The expected answer is a copy of every line in the listing that has the word "width".

%%

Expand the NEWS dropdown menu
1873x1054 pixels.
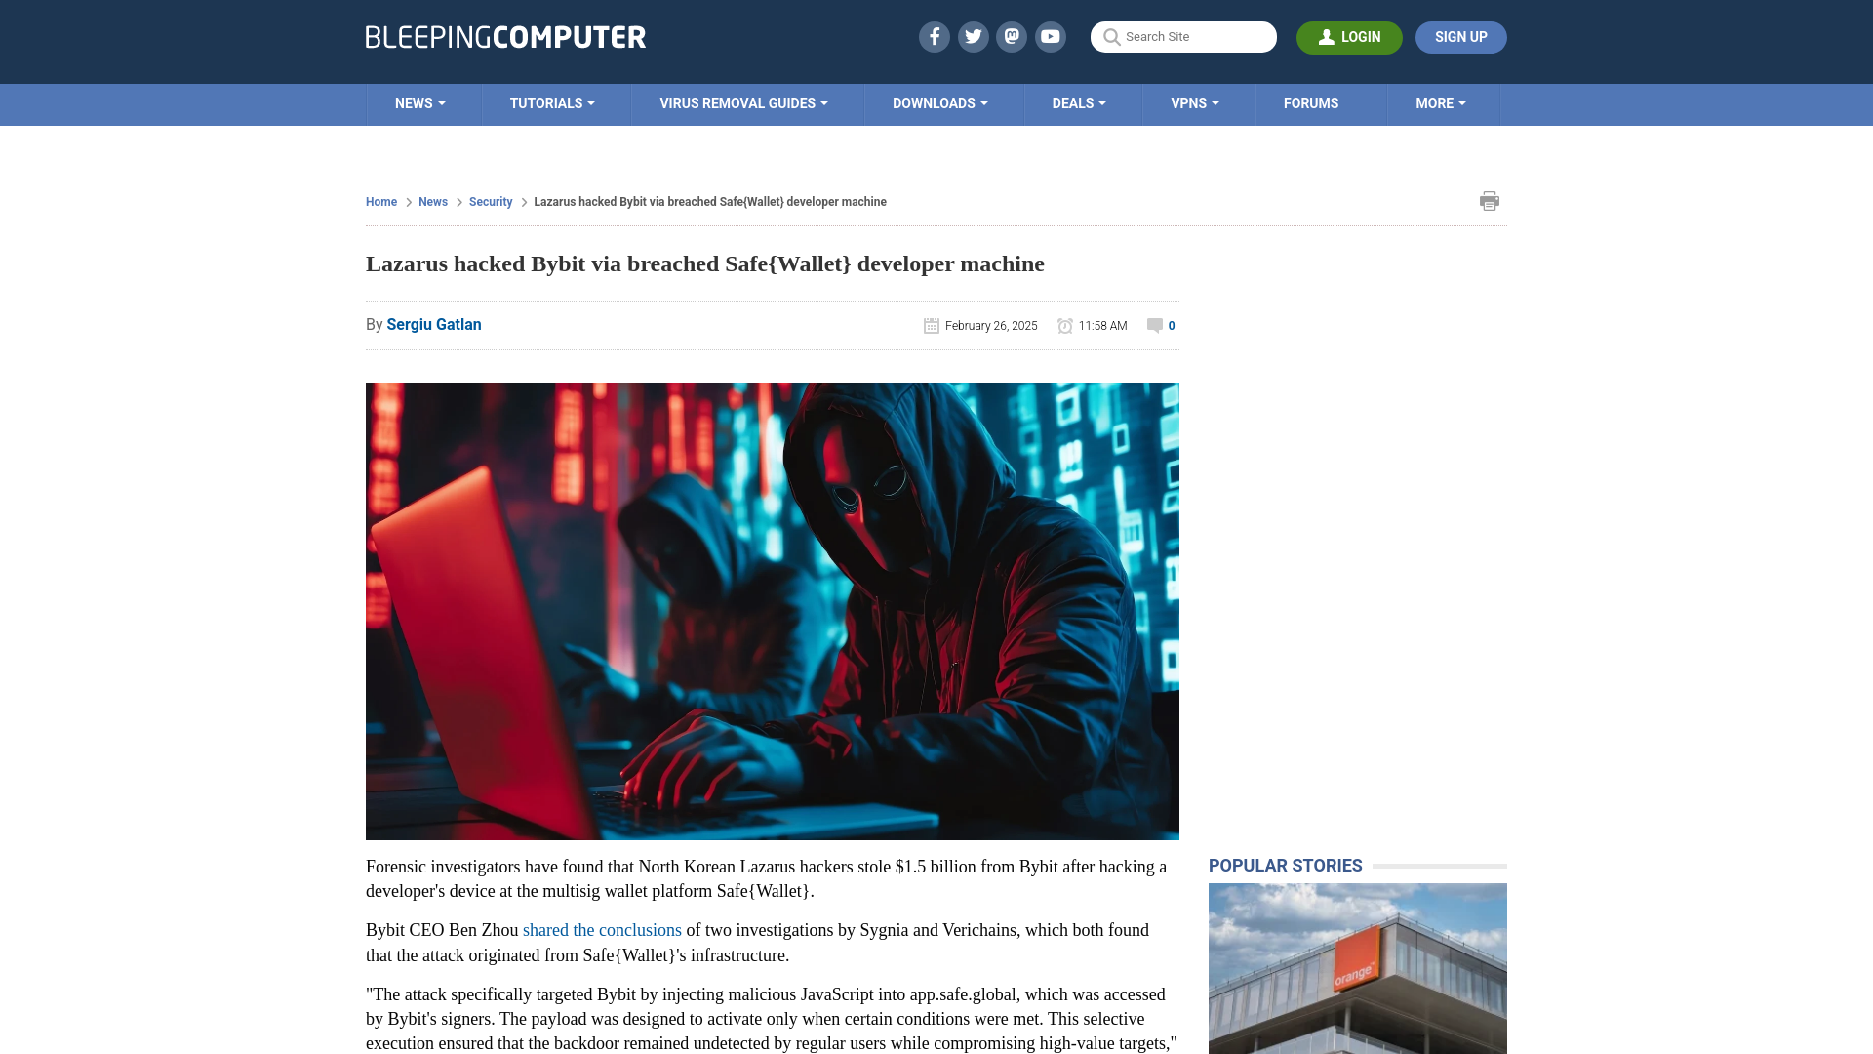[419, 102]
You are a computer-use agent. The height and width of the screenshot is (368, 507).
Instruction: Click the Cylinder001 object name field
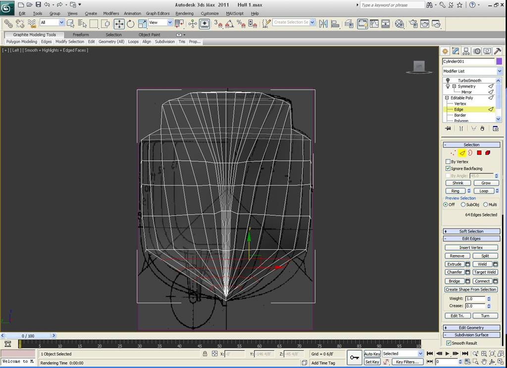pyautogui.click(x=468, y=61)
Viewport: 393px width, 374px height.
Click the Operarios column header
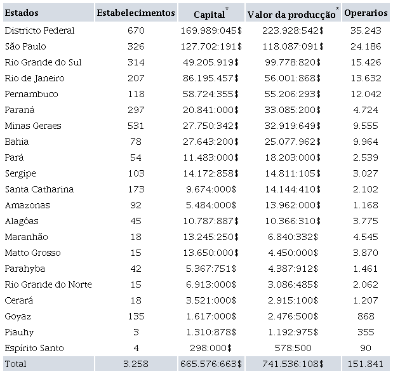pos(366,13)
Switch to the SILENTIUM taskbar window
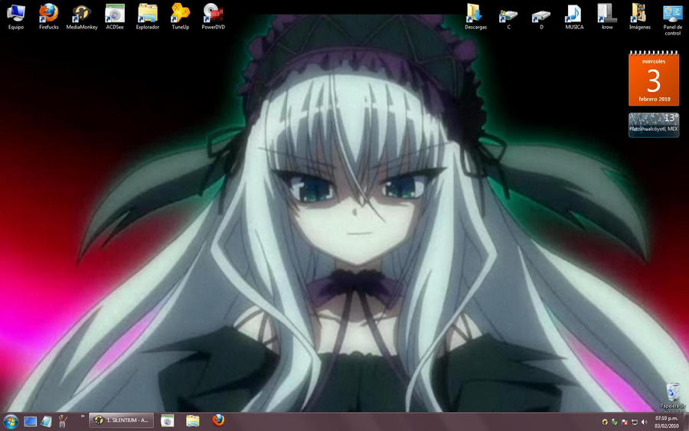The image size is (689, 431). click(x=122, y=421)
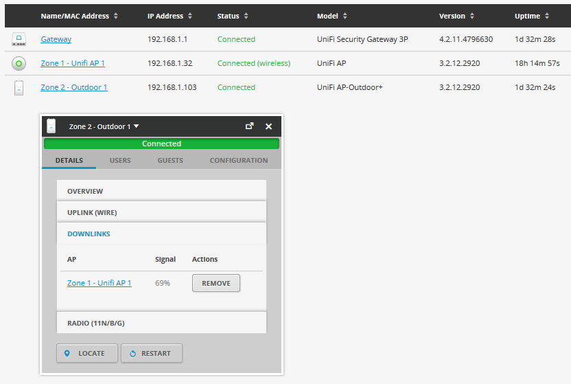Open the Zone 2 - Outdoor 1 device dropdown
The image size is (571, 384).
(104, 126)

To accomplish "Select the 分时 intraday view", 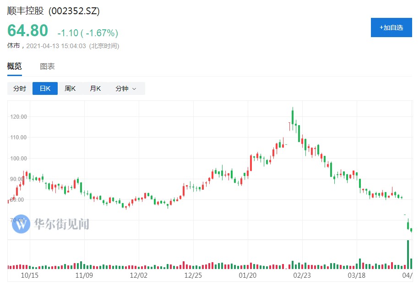I will (20, 88).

%%

◆ EXERCISE RESULT ◆
You are a computer-use agent. The height and width of the screenshot is (368, 507).
Viewport: 393px width, 374px height.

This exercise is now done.